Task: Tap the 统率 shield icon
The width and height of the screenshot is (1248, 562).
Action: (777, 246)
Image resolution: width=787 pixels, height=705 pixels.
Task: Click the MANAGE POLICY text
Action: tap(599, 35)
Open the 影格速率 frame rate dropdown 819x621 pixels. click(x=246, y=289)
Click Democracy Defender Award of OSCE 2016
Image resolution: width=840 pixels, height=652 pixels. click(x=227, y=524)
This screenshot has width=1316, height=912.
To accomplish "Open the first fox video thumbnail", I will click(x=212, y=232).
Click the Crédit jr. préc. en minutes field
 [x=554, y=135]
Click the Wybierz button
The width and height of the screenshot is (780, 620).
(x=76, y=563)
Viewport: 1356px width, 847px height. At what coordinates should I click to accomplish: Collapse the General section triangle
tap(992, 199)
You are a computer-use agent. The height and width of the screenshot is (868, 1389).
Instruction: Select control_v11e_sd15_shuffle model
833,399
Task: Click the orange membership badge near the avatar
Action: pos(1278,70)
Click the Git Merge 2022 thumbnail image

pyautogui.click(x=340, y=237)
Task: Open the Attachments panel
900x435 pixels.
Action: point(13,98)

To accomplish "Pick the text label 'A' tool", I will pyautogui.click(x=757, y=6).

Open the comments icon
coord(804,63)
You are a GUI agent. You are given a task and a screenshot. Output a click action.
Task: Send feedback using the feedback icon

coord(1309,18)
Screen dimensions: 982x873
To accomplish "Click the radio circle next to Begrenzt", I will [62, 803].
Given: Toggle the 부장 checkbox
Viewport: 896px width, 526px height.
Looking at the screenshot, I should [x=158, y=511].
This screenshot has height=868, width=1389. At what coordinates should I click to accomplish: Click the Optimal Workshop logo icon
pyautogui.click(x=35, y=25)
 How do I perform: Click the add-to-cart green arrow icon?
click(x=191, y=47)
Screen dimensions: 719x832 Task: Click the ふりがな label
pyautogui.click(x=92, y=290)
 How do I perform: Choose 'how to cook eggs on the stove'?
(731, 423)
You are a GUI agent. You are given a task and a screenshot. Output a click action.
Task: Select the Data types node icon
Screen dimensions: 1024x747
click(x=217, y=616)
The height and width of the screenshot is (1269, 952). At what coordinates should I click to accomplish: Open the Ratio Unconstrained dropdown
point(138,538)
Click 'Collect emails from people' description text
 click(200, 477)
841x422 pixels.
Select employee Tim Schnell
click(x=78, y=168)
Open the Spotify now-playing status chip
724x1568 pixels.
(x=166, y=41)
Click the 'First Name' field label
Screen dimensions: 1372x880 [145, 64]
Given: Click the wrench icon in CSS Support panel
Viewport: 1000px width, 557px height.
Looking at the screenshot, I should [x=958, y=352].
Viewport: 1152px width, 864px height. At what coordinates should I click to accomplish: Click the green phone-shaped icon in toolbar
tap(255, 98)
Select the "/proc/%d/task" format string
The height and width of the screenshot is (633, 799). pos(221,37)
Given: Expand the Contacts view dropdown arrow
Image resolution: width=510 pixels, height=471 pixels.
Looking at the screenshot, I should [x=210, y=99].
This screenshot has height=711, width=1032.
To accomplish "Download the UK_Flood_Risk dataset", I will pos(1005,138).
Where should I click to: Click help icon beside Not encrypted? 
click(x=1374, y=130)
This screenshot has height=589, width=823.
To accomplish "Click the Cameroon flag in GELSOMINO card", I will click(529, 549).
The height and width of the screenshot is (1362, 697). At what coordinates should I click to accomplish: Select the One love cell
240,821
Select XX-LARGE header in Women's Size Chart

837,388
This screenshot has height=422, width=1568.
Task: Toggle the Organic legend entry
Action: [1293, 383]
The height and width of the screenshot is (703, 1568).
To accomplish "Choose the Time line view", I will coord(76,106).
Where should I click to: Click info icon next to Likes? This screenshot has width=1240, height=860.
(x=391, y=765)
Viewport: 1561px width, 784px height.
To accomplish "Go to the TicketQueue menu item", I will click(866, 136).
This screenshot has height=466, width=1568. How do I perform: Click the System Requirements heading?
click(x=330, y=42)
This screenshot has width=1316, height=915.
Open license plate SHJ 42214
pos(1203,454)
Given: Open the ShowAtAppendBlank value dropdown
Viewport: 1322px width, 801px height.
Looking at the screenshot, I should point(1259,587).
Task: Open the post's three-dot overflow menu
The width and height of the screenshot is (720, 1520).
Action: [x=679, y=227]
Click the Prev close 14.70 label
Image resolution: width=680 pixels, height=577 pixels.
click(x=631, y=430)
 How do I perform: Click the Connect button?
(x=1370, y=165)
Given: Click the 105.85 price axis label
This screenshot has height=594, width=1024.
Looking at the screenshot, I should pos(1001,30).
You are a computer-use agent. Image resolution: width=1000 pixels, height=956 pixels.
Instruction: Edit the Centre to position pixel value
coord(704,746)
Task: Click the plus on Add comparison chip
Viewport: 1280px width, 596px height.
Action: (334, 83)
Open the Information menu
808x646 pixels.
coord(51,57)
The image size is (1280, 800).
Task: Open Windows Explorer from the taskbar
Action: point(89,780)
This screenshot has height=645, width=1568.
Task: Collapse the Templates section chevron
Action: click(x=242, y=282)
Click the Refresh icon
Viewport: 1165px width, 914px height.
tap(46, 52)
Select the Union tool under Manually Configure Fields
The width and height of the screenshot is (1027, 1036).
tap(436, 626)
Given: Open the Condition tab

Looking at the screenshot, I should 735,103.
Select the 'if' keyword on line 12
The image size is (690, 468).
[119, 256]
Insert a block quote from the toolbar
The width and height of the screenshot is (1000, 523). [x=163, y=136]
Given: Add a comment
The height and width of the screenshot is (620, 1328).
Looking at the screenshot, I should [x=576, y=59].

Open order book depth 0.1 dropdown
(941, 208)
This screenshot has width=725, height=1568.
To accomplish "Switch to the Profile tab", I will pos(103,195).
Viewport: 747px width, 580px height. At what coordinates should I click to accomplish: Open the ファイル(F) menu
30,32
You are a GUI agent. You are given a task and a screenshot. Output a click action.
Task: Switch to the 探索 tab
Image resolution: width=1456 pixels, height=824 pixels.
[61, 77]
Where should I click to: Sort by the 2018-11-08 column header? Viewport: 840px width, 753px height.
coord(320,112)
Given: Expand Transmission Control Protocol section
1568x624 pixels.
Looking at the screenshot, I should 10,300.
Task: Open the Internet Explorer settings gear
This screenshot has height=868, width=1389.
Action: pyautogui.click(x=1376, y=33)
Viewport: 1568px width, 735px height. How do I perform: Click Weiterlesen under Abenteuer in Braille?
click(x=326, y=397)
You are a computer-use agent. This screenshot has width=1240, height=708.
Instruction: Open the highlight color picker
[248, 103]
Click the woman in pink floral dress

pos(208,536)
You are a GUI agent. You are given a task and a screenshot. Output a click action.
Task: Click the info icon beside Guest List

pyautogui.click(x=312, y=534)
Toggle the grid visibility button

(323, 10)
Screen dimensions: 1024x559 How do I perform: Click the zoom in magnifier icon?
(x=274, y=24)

* * * *

→ **DO THIS**
Can you rewrite all of the records above with every "GUI agent" changed to "interface agent" and nothing else altered?

→ **OUTPUT**
Task: Tap the 统率 shield icon
The width and height of the screenshot is (1248, 562).
Action: (777, 246)
Image resolution: width=787 pixels, height=705 pixels.
Task: Click the MANAGE POLICY text
Action: tap(599, 35)
Open the 影格速率 frame rate dropdown 819x621 pixels. click(x=246, y=289)
Click Democracy Defender Award of OSCE 2016
Image resolution: width=840 pixels, height=652 pixels. click(x=227, y=524)
This screenshot has width=1316, height=912.
To accomplish "Open the first fox video thumbnail", I will click(x=212, y=232).
Click the Crédit jr. préc. en minutes field
 [x=554, y=135]
Click the Wybierz button
The width and height of the screenshot is (780, 620).
(x=76, y=563)
Viewport: 1356px width, 847px height. At what coordinates should I click to accomplish: Collapse the General section triangle
tap(992, 199)
You are a computer-use agent. The height and width of the screenshot is (868, 1389).
Instruction: Select control_v11e_sd15_shuffle model
833,399
Task: Click the orange membership badge near the avatar
Action: pos(1278,70)
Click the Git Merge 2022 thumbnail image

pyautogui.click(x=340, y=237)
Task: Open the Attachments panel
900x435 pixels.
Action: point(13,98)

To accomplish "Pick the text label 'A' tool", I will pyautogui.click(x=757, y=6).

Open the comments icon
coord(804,63)
You are a interface agent. You are given a task and a screenshot. Output a click action.
Task: Send feedback using the feedback icon

coord(1309,18)
Screen dimensions: 982x873
To accomplish "Click the radio circle next to Begrenzt", I will [62, 803].
Given: Toggle the 부장 checkbox
Viewport: 896px width, 526px height.
Looking at the screenshot, I should [x=158, y=511].
This screenshot has height=868, width=1389. At what coordinates should I click to accomplish: Click the Optimal Workshop logo icon
pyautogui.click(x=35, y=25)
 How do I perform: Click the add-to-cart green arrow icon?
click(x=191, y=47)
Screen dimensions: 719x832 Task: Click the ふりがな label
pyautogui.click(x=92, y=290)
 How do I perform: Choose 'how to cook eggs on the stove'?
(731, 423)
You are a interface agent. You are given a task and a screenshot. Output a click action.
Task: Select the Data types node icon
Screen dimensions: 1024x747
click(x=217, y=616)
The height and width of the screenshot is (1269, 952). At what coordinates should I click to accomplish: Open the Ratio Unconstrained dropdown
point(138,538)
Click 'Collect emails from people' description text
 click(200, 477)
841x422 pixels.
Select employee Tim Schnell
click(x=78, y=168)
Open the Spotify now-playing status chip
724x1568 pixels.
(x=166, y=41)
Click the 'First Name' field label
Screen dimensions: 1372x880 [145, 64]
Given: Click the wrench icon in CSS Support panel
Viewport: 1000px width, 557px height.
Looking at the screenshot, I should [x=958, y=352].
Viewport: 1152px width, 864px height. At what coordinates should I click to accomplish: Click the green phone-shaped icon in toolbar
tap(255, 98)
Select the "/proc/%d/task" format string
The height and width of the screenshot is (633, 799). pos(221,37)
Given: Expand the Contacts view dropdown arrow
Image resolution: width=510 pixels, height=471 pixels.
Looking at the screenshot, I should [x=210, y=99].
This screenshot has height=711, width=1032.
To accomplish "Download the UK_Flood_Risk dataset", I will pos(1005,138).
Where should I click to: Click help icon beside Not encrypted? 
click(x=1374, y=130)
This screenshot has height=589, width=823.
To accomplish "Click the Cameroon flag in GELSOMINO card", I will click(529, 549).
The height and width of the screenshot is (1362, 697). At what coordinates should I click to accomplish: Select the One love cell
240,821
Select XX-LARGE header in Women's Size Chart

837,388
This screenshot has height=422, width=1568.
Task: Toggle the Organic legend entry
Action: [1293, 383]
The height and width of the screenshot is (703, 1568).
To accomplish "Choose the Time line view", I will coord(76,106).
Where should I click to: Click info icon next to Likes? This screenshot has width=1240, height=860.
(x=391, y=765)
Viewport: 1561px width, 784px height.
To accomplish "Go to the TicketQueue menu item", I will click(866, 136).
This screenshot has height=466, width=1568. How do I perform: Click the System Requirements heading?
click(x=330, y=42)
This screenshot has width=1316, height=915.
Open license plate SHJ 42214
pos(1203,454)
Given: Open the ShowAtAppendBlank value dropdown
Viewport: 1322px width, 801px height.
Looking at the screenshot, I should point(1259,587).
Task: Open the post's three-dot overflow menu
The width and height of the screenshot is (720, 1520).
Action: [x=679, y=227]
Click the Prev close 14.70 label
Image resolution: width=680 pixels, height=577 pixels.
click(x=631, y=430)
 How do I perform: Click the Connect button?
(x=1370, y=165)
Given: Click the 105.85 price axis label
This screenshot has height=594, width=1024.
Looking at the screenshot, I should pos(1001,30).
You are a computer-use agent. Image resolution: width=1000 pixels, height=956 pixels.
Instruction: Edit the Centre to position pixel value
coord(704,746)
Task: Click the plus on Add comparison chip
Viewport: 1280px width, 596px height.
Action: (334, 83)
Open the Information menu
808x646 pixels.
coord(51,57)
The image size is (1280, 800).
Task: Open Windows Explorer from the taskbar
Action: point(89,780)
This screenshot has height=645, width=1568.
Task: Collapse the Templates section chevron
Action: click(x=242, y=282)
Click the Refresh icon
Viewport: 1165px width, 914px height.
tap(46, 52)
Select the Union tool under Manually Configure Fields
The width and height of the screenshot is (1027, 1036).
tap(436, 626)
Given: Open the Condition tab

Looking at the screenshot, I should 735,103.
Select the 'if' keyword on line 12
The image size is (690, 468).
[119, 256]
Insert a block quote from the toolbar
The width and height of the screenshot is (1000, 523). [x=163, y=136]
Given: Add a comment
The height and width of the screenshot is (620, 1328).
Looking at the screenshot, I should [x=576, y=59].

Open order book depth 0.1 dropdown
(941, 208)
This screenshot has width=725, height=1568.
To accomplish "Switch to the Profile tab", I will pos(103,195).
Viewport: 747px width, 580px height. At what coordinates should I click to accomplish: Open the ファイル(F) menu
30,32
You are a interface agent. You are given a task and a screenshot. Output a click action.
Task: Switch to the 探索 tab
Image resolution: width=1456 pixels, height=824 pixels.
[61, 77]
Where should I click to: Sort by the 2018-11-08 column header? Viewport: 840px width, 753px height.
coord(320,112)
Given: Expand Transmission Control Protocol section
1568x624 pixels.
Looking at the screenshot, I should 10,300.
Task: Open the Internet Explorer settings gear
This screenshot has height=868, width=1389.
Action: pyautogui.click(x=1376, y=33)
Viewport: 1568px width, 735px height. How do I perform: Click Weiterlesen under Abenteuer in Braille?
click(x=326, y=397)
You are a computer-use agent. This screenshot has width=1240, height=708.
Instruction: Open the highlight color picker
[248, 103]
Click the woman in pink floral dress

pos(208,536)
You are a interface agent. You are given a task and a screenshot. Output a click action.
Task: Click the info icon beside Guest List

pyautogui.click(x=312, y=534)
Toggle the grid visibility button

(323, 10)
Screen dimensions: 1024x559 How do I perform: Click the zoom in magnifier icon?
(x=274, y=24)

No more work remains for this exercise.